Topography: Country divided into four major regions:
desert in west and southwest; rolling upland between upper
Euphrates and Tigris rivers; highlands in north and northeast;
and alluvial plain in central and southeast sections.
SOCIETY
Population: Preliminary 1987 census figures give total
of 16,278,000, a 35 percent increase over 1977. Annual rate of
growth 3.1 percent; about 57 percent of population in 1987 under
twenty.
Religious and Ethnic Divisions: At least 95 percent of
population adheres to some form of Islam. Government gives number
of Shias (see Glossary)
as 55 percent but probably 60 to 65
percent is reasonable figure. Most Iraqi Shias are Arabs. Almost
all Kurds, approximately 19 percent of population, are
Sunnis (see Glossary),
together with about 13 percent Sunni Arabs. Total
Arab population in 1987 given by government as 76 percent.
Remainder of population small numbers of Turkomans, mostly Sunni
Muslims; Assyrians and Armenians, predominantly Christians;
Yazidis, of Kurdish stock with a syncretistic faith; and a few
Jews.

__STORED RECORDS__:
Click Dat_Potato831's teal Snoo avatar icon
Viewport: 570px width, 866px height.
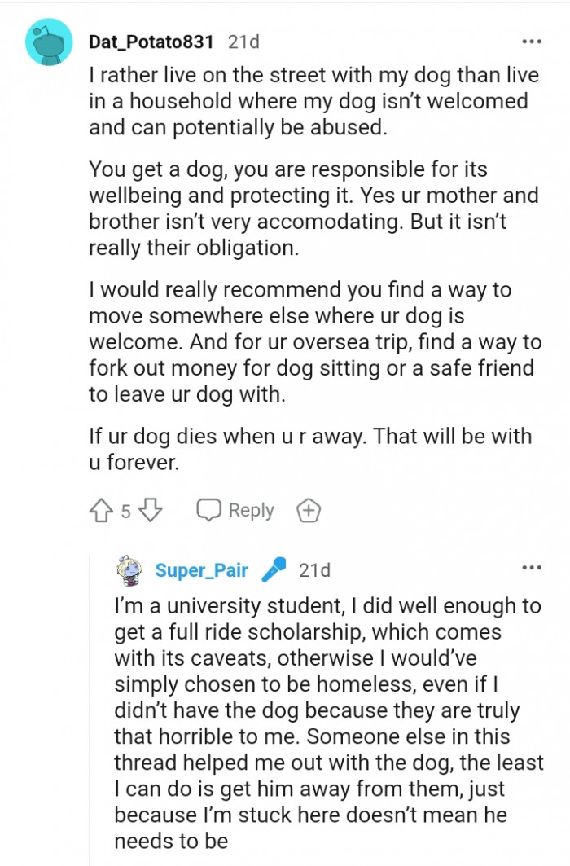coord(49,40)
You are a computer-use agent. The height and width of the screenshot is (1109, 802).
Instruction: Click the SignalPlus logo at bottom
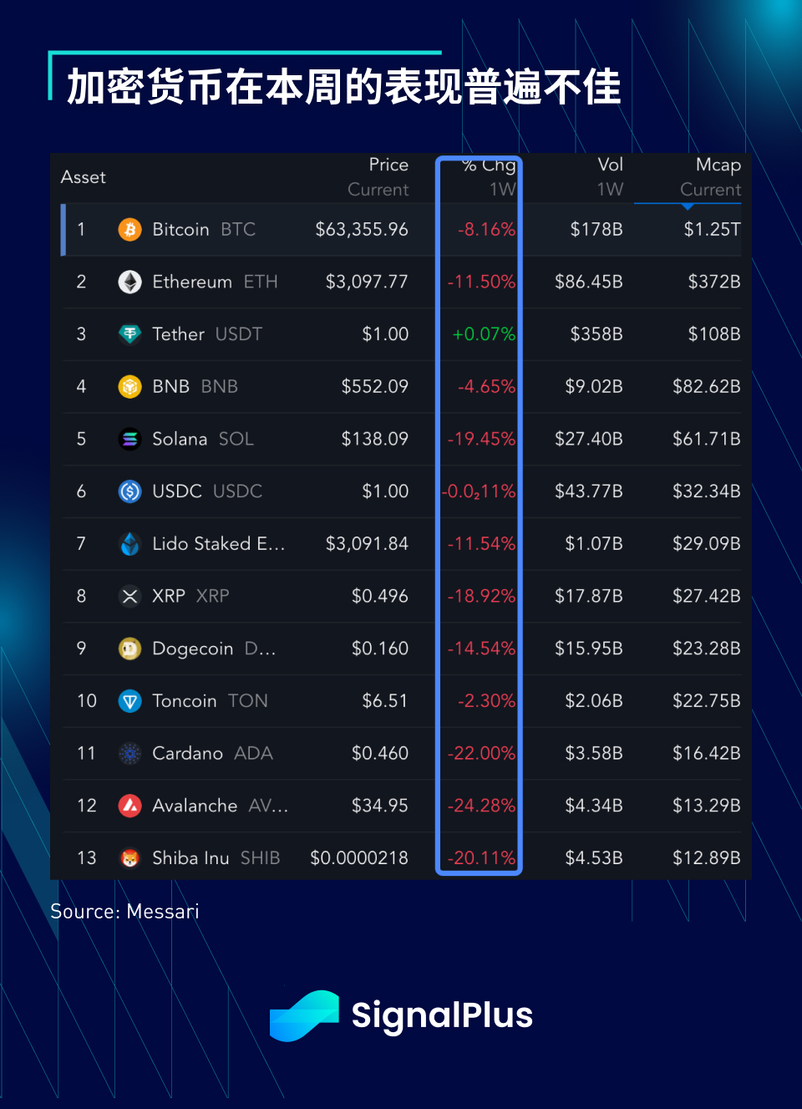[x=401, y=1015]
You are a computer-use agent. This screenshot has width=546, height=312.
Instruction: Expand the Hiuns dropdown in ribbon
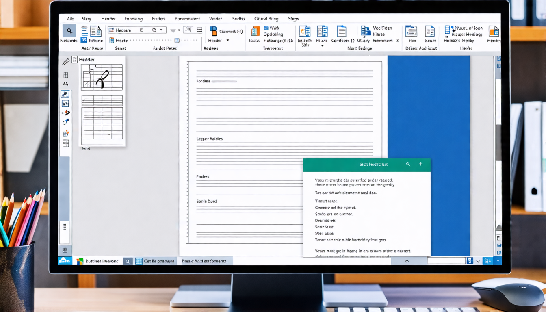322,46
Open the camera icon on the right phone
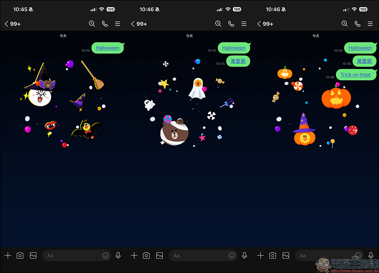 coord(273,256)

__PROBLEM A__:
Answer from the country profile extract:
(i) Into how many major regions is the country divided?
(ii) What total population do the preliminary 1987 census figures give?
(iii) About what percentage of the population do Kurds make up?
__PROBLEM B__:
Continue the country profile extract from its final sentence, keeping its terse reference style.
The listing comes from a source unrelated to the country profile extract.

__WRITTEN REPLY A__:
(i) Four
(ii) 16,278,000
(iii) Approximately 19 percent

__WRITTEN REPLY B__:
Languages: Arabic official language and mother tongue
of about 76 percent of population; understood by majority of
others. Kurdish official language in As Sulaymaniyah, Dahuk, and
Irbil governorates. Minorities speaking Turkic, Armenian, and
Persian.
Education: Rapidly growing enrollment in tuition-free
public schools. Six years of primary (elementary), three years of
intermediate secondary, and three years of intermediate
preparatory education. Six major universities, forty-four teacher
training schools and institutes, and three colleges and technical
institutes, all government owned and operated. Dramatic increases
since 1977 in numbers of students in technical fields (300
percent rise) and numbers of female primary students (45 percent
rise). Literacy variously estimated at about 40 percent by
foreign observers and 70 percent by government. Academic year
1985-86: number of students in primary schools 2,812,516;
secondary schools (general) 1,031,560; vocational schools
120,090; teacher training schools and institutions 34,187;
universities, colleges, and technical institutes 53,037.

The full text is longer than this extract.